Monday, October 21, 2013

John Taylor on Lawsuit Over Elementary School Graduation Held at Local Religious University

The National School Board Association reports that the American Humanist Association has filed a lawsuit against the Greenville (SC) County School District arguing that the District violated the Establishment Clause violated the Establishment Clause by including prayers in an elementary school graduation ceremony and by conducting the ceremony in the chapel of North Greenville University, a private religious school affiliated with the Southern Baptist convention.    The matter of the prayers seems straightforward and is mainly interesting as a reminder that even fifty years on, the school prayer decisions are not always treated as law.  Although the prayers were led by students, the complaint alleges that the prayers were listed in the official program and that school officials asked students to write the prayers and reviewed their content.  If this is true, the practice seems plainly unconstitutional under Lee v. Weisman, 505 U.S. 577 (1992).  Indeed, the District’s general counsel already seems to have conceded as much by stating that any future student-led prayers at school-sponsored events would be conducted “under different circumstances than that of the May 30, 2013 program.”  Still, the District has refused to meet the plaintiffs’ demand for a “policy that prohibits student-initiated and led prayer” at all future school events.  In holding open the possibility of a different approach to student-led prayer in the future, the District gestures toward the idea that under certain conditions, an island of “truly private” (and thus constitutionally permissible) student religious speech might exist in the context of a graduation ceremony.  While there is some case law supporting this notion, Santa Fe Indep. Sch. District v. Doe, 530 U.S. 290 (2000) signals that rendering student prayers at school events “wholly private” is no easy matter.  Given the young age of the children here and the history of obvious constitutional violations, courts would and should take a skeptical eye toward future variations on the student-led prayer strategy.

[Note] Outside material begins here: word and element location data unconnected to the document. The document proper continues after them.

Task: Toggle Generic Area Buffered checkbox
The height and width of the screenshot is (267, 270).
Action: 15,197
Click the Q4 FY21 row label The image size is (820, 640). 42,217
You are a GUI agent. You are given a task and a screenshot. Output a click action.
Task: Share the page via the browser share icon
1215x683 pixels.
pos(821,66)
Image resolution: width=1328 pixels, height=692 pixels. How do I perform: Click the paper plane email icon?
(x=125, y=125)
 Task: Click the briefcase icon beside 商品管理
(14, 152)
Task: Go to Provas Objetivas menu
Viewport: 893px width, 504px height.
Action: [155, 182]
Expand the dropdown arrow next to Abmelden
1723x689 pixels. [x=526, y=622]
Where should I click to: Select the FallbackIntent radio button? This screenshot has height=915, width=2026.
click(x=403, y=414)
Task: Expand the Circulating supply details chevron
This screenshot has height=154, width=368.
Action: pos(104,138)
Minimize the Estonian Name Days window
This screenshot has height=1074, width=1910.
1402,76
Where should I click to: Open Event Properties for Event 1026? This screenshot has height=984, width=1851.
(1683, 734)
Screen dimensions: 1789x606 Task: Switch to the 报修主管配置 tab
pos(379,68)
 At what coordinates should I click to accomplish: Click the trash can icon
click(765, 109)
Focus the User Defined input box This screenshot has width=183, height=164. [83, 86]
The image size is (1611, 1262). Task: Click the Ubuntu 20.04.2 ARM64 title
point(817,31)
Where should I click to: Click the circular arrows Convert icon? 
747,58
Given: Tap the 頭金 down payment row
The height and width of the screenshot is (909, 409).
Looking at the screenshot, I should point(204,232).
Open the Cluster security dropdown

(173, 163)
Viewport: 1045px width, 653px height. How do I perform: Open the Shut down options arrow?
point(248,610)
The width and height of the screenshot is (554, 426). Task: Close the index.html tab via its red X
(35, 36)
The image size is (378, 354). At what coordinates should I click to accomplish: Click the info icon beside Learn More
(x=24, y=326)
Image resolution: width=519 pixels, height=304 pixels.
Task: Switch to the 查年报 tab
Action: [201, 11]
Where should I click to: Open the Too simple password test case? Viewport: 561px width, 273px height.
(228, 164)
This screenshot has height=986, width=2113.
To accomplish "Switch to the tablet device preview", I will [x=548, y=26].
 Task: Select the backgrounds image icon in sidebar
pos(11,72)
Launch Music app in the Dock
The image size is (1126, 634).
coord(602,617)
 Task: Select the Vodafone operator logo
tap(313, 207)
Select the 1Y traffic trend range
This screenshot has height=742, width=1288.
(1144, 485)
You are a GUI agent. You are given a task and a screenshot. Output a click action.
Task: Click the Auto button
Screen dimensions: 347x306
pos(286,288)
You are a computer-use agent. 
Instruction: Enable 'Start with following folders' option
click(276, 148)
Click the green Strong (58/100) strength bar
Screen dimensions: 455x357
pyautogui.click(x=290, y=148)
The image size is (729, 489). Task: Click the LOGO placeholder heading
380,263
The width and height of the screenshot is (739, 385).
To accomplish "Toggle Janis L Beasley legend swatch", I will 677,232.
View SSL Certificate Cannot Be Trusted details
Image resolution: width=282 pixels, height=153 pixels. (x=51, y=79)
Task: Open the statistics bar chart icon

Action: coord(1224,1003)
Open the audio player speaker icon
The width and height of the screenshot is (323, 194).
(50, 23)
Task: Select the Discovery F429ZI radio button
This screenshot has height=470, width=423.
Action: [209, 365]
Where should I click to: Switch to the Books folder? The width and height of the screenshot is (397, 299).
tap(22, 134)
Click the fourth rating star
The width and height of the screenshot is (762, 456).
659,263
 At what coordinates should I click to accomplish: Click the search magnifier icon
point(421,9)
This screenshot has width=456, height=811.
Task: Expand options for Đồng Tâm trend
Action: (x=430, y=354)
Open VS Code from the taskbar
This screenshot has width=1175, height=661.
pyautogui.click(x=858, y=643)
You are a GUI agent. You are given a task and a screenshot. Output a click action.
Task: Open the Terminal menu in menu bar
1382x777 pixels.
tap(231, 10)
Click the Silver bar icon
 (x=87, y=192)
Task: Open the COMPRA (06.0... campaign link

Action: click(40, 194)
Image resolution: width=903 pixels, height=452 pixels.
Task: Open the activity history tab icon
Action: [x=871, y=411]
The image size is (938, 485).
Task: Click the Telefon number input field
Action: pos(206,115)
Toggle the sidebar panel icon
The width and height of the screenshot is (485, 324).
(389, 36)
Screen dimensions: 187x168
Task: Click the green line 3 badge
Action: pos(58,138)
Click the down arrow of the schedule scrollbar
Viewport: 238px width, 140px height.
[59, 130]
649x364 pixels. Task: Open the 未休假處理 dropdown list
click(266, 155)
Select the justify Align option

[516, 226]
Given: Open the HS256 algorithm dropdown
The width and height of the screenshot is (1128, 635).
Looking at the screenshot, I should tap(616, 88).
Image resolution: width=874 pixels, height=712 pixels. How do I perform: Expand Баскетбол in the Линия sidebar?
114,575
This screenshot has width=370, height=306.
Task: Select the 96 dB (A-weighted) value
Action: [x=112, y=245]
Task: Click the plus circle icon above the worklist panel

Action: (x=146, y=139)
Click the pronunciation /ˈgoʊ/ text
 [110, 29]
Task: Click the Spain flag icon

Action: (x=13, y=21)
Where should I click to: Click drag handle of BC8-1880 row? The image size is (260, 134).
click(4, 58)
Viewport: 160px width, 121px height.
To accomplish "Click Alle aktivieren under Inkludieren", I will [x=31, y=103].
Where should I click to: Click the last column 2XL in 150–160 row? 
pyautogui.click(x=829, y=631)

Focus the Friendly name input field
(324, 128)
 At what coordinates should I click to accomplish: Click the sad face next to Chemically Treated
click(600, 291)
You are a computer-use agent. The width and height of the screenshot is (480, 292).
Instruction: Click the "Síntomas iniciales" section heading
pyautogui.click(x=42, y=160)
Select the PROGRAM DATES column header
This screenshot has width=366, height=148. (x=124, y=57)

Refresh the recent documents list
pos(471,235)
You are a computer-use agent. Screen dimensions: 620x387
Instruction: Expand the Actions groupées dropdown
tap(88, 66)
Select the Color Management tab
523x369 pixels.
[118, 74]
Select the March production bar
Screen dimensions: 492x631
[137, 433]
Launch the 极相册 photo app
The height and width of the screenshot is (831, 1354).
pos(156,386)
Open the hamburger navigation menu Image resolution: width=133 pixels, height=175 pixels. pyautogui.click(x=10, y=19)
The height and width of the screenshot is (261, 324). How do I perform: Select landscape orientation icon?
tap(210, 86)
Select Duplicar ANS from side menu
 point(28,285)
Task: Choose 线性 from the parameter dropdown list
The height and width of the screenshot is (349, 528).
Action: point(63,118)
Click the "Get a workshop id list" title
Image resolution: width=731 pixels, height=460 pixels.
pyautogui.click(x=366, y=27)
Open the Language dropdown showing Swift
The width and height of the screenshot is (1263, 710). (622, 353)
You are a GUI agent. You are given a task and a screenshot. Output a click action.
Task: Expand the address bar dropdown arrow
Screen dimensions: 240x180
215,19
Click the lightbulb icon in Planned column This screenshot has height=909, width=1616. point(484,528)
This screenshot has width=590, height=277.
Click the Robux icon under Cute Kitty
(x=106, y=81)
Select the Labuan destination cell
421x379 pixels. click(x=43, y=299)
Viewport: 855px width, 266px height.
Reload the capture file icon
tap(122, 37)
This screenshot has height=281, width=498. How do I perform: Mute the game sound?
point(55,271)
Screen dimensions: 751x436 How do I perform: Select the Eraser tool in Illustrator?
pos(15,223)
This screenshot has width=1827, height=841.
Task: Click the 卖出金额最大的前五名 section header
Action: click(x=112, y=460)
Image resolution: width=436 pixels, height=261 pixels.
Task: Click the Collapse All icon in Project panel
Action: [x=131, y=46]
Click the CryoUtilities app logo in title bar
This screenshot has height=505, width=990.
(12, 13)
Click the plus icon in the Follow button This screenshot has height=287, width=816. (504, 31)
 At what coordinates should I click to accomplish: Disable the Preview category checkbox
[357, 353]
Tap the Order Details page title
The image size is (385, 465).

The location of the graduation ceremony in a Christian Chapel at a private Christian university raises more interesting questions.  The leading case is Doe v. Elmbrook Sch. Dist., 687 F.3d 840 (7th Cir. 2012) (en banc).  There, the court found an Establishment Clause violation where two local high schools held their (wholly secular) graduation ceremonies in the sanctuary of an evangelical “megachurch.”  The majority conducted a fact-specific analysis and emphasized the overtly Christian character of the surroundings, while dissents by Judges Posner, Easterbrook, and Ripple thought the use of the church permissible in the absence of evidence that the site had been chosen for any reasons other than secular considerations such as size, air conditioning, parking, and more comfortable seats.  A petition for certiorari in Elmbrook is pending before the Supreme Court.  In the meantime, the Greenville schools have responded that if they use North Greenville University’s chapel in the future, they will ensure that the space is “devoid of religious iconography that would lead a reasonable observer to believe that the district is endorsing religion.”  This language may well be based on a reading of the Elmbrook majority opinion, which appears to suggest that a “church building” would be acceptable if sufficient steps were taken to temporarily de-sacralize the space.  But perhaps the purportedly fact-specific majority analysis would not work with younger children, and having courts decide how much “religious cleansing” is enough seems unappealing for reasons given by the Elmbrook dissenters.  To my mind, a better approach might focus less on the church environment than on the question of the available alternative spaces and the light they shed on why a religious site was chosen for an important school ceremony.  (Even the Elmbrook majority opines that if the megachurch were the only suitable space in town, the case might have come out differently).  The Greenville complaint alleges that there were other suitable sites, which (if true) would lead me to conclude that using the university chapel was unconstitutional.  Much would depend, though, on the definition of “suitable” and presumptions about proof of suitable alternatives.  I suspect the Supreme Court’s ideas about those matters might be different from mine.